[BEGIN Article]
# Managing the unorganized GC



## ewingpainting (Jun 2, 2008)

All I'm saying is the small GC are more personable. By creating your paper trail (per our conversation), you can become un-personable. When you take the personal out they can get nervous. Like your out to get them.


----------



## chris klee (Feb 5, 2008)

tcleve4911 said:


> It's all about communication, communication , and more communication.
> 
> Honestly - you have to be proactive
> you have to call and then call to confirm that they got your call


it took me too long to realize what that actually meant. i thought i was doing well on communication and being proactive, but working for the company i do now, i realize that i wasnt as good as i should have been. i think there were too many people there to pick up my slack. 
i was trained in college to be organized, then at W-T they teach you to be anal about being organized. i went from a job that i kept a phone call journal and had a form for everything, to a job where the owner doesnt even remember if a customer paid him a draw. 
the line about teaching an old dog rings true here. its been 5 years, i tried for 3 years to change him, and get him organized. not much has changed. i stopped wasting my time a couple years ago. i just make sure my jobs are well organized and dont worry about the rest of the company.

edit:
after reading closer, something else i do, write an actual schedule. nothing fancy, but then the subs know when they are expected. update everyone every 2 weeks if there not on site yet, and remind subs on site that they only have a certain time frame until they hold other subs up. most subs are respectful enough to get it done when they know it holds other guys like themselves up.


----------



## Mike's Plumbing (Jul 19, 2010)

I'm not out to change the world here but isn't this getting out of hand?

What I mean is, communication is important and a little bit of double checking, but it's still a bunch of horse sh$$. Only in construction are the responsible people required to call, email, fax, and write love letters non stop. Can you imagine if Subway Inc had to call the meat supplier like we call our sub family? That would last for about a minute.

Again, I have great subs and what I'm referring to is the occasional self-GC on smaller jobs. 

But still, ever since I first joined the ranks of being a business owner I spend half my week scheduling and calling. It just isn't normal, calling disorganized people like this costs all of us money. What we should be doing is making money. Man, if we could eliminate just 5 hours a week of wasted time think where we could be with our business.

I just think there has to be a better way.

Mike


----------



## mudpad (Dec 26, 2008)
[END Article]
Short problem A » Please print the thread on unorganized contractors from "## ewingpainting (Jun" up to and including "to get them.".
Short problem B » Carry on the thread on unorganized contractors from the point where it stops.
The data placed after this line is separate material, unconnected to the thread on unorganized contractors.
[BEGIN Data lines]
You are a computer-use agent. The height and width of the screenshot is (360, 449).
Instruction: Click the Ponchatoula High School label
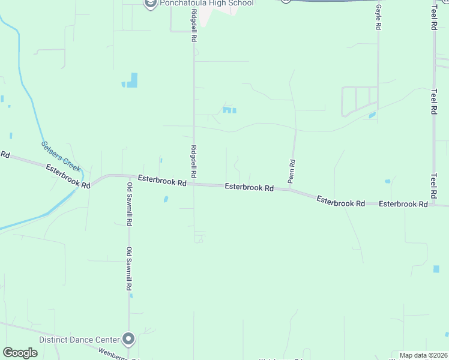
[END Data lines]
Exercise result A »
## ewingpainting (Jun 2, 2008)

All I'm saying is the small GC are more personable. By creating your paper trail (per our conversation), you can become un-personable. When you take the personal out they can get nervous. Like your out to get them.

Exercise result B »
ewingpainting said:


> All I'm saying is the small GC are more personable. By creating your paper trail (per our conversation), you can become un-personable. When you take the personal out they can get nervous. Like your out to get them.


I guess I have spent too many years in the trenches with a large GC. My typical day consists of :


Identifying a problem/conflict in the field
Talking to appropriate subs onsite superintendent about it
Calling the appropriate subs office project manager
Writing CYA emails at the end of each day
I try to be personable as much as possible, but I don't get paid to be everybody's friend.:sad:

Back to the OP- The organization of any job is totally dependent on the GC's onsite super and/or project manager. If you have a good one, he will be insulted if you try to suggest ways to organize his job. If you have a bad one, he will be insulted if you try to suggest ways to organize his job. It's kinda the luck of the draw.


----------



## rbsremodeling (Nov 12, 2007)

ewingpainting said:


> All I'm saying is the small GC are more personable. By creating your paper trail (per our conversation), you can become un-personable. When you take the personal out they can get nervous. Like your out to get them.



What kind of calendar or scheduling system are you using?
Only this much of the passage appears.